OLDENBURG Die aus Zinn gefertigte barocke Weinkanne stammt aus dem Jahr 1693. Das Landesmuseum für Kunst und Kulturgeschichte zeigt sie im März.
von Nils Hinrichsen OLDENBURG - Betrachtet man die untersetzte Balusterform der Zinnkanne eingehender, so bemerkt man nicht nur den äußerst spitzen Ausguss und den Kinderkopf, der als Daumenwiderlager des klappbaren Deckels dient. Beim zweiten Blick bleibt das Augenmerk auf der Gefäßwand haften. Dort entdeckt man eine gravierte Kartusche aus Blattzweig samt Inschrift, die trotz mehrerer notdürftig restaurierter Risse deutlich zu entziffern ist: „KIRCHEN UND ALTARKANNE - ZVM - KLOSTER BLANCKENBVRG - ANGESCHAFFET - ZV - M -W - R - ZEIT - ANO - 1693". Diese Inschrift verrät bereits etliche historische Details.
So erschließen sich daraus die sakrale Nutzung der Weinkanne als Abendmahlsgerät wie auch der Zeitpunkt ihrer Anschaffung 1693. Nicht zuletzt ist ihr der Einsatzort, das Kloster Blankenburg, zu entnehmen. Nach der Entschlüsselung der übrigen Kapitäle ist dann auch der Pastor dieser Zeit, Magister Wilhelm Rentzschig, bekannt, der die Blankenburger Gemeinde von 1692 bis 1699 betreute. Nach der Hinzuziehung ergänzender Quellen erhellen sich weitere Umstände, die zur Zeit der Anschaffung der Abendmahlskanne herrschten.
Hier muss zunächst festgehalten werden, dass das Dominikanerinnenkloster in Blankenburg seit der Reformation längst aufgehoben war, seine Gebäude zwischenzeitlich als gräfliche Brauerei dienten und das Anwesen von Graf Anton Günther 1634 in ein Armen- und Waisenhaus umgewandelt worden war.

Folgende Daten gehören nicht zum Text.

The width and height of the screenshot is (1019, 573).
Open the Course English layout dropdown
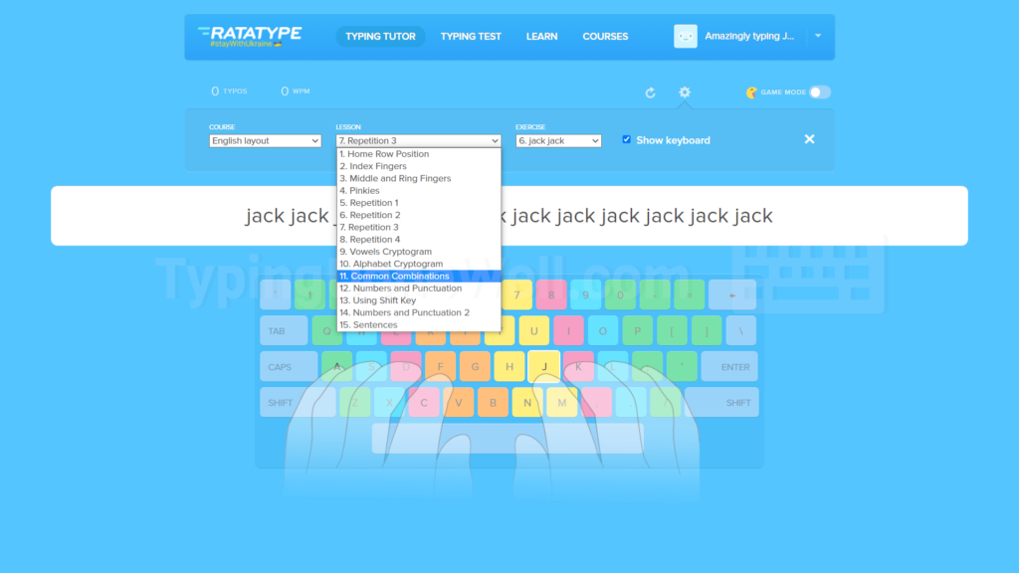click(265, 141)
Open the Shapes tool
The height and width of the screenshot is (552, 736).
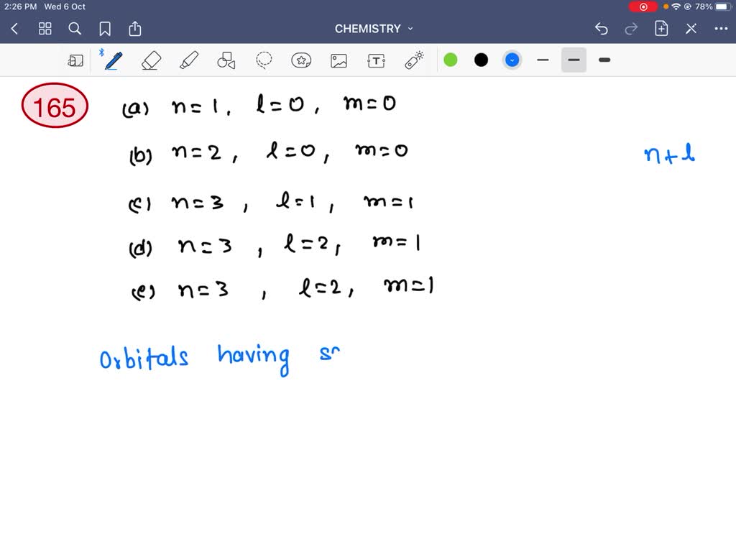pyautogui.click(x=226, y=60)
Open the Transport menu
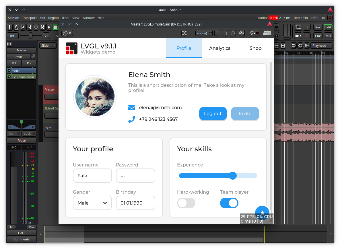The width and height of the screenshot is (340, 249). coord(29,18)
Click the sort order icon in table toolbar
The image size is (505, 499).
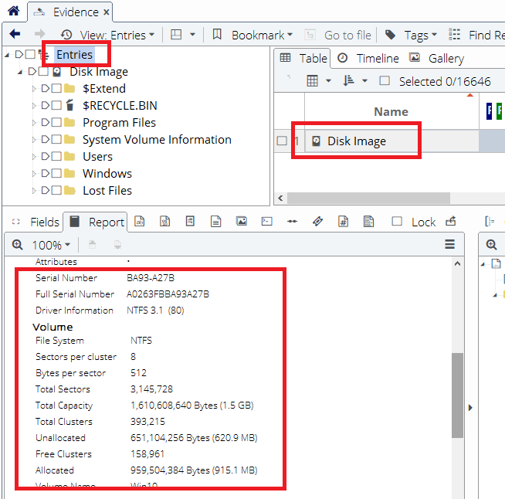pyautogui.click(x=348, y=81)
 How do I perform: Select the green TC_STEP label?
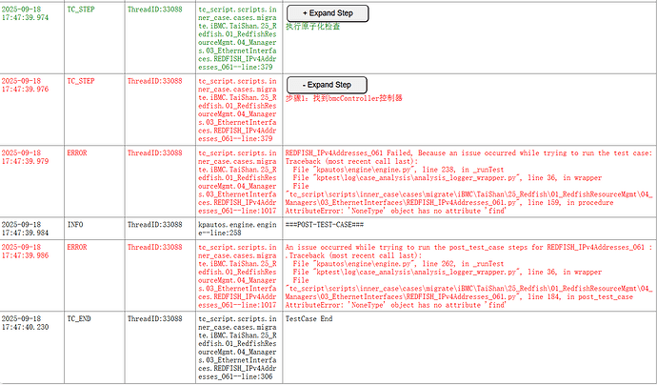pos(81,8)
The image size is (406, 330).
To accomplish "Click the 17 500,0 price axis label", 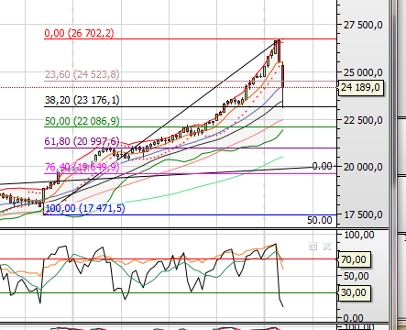I will (x=363, y=215).
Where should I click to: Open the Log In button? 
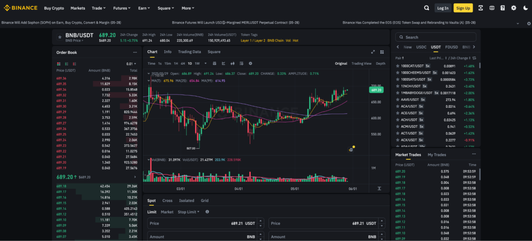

Die Zusammenlegung des Armenhauses Blankenburg mit dem Armenhaus Hofswürden Ende des 17. Jahrhunderts – durchgeführt zur Konsolidierung der inzwischen hochverschuldeten Einrichtung – hatte naturgemäß eine erhöhte Belegung zur Folge. Danach war auch die versammelte Gemeinde während der Gottesdienste in der ehemaligen Klosterkirche um Einiges gewachsen. Das bislang ausreichende Altargerät (Altarkelch, Patene und Hostiendose) musste nun um eine Kanne zum Nachschenken des geweihten Weines ergänzt werden. Doch die weiter anhaltende Verschuldung Blankenburgs begrenzte den finanziellen Rahmen für Neuanschaffungen beträchtlich. Nicht, wie üblich, in Edelmetall, sondern in schlichterem Zinn wurde das sakrale Gefäß daher gefertigt.
Weitere Indizien weisen auf den herrschenden Sparzwang der frühneuzeitlichen Sozialeinrichtung an der Hunte hin. Eines findet sich direkt unter dem Deckel der Abendmahlskanne. Die dort eingeschlagene Meistermarke – eine Rose mit Krone und den Initialen L und V – bekundet den Oldenburger Zinngießer Lüder Vorlage als Hersteller. Doch das Zinngießerhandwerk der Stadt Oldenburg produzierte hauptsächlich für den Alltagsbedarf. In den vier Werkstätten wurden profane Teller, Schüsseln, Kannen, Becher und ähnliches hergestellt – kaum Gerätschaften für klerikale Ansprüche. Ein weiteres Indiz für die „Low-Budget-Kanne“: Die graue, stumpfe Oberfläche, die immer dann entsteht, wenn das verarbeitete Zinn mit einem relativ hohen Zusatz billigeren Bleis gestreckt ist.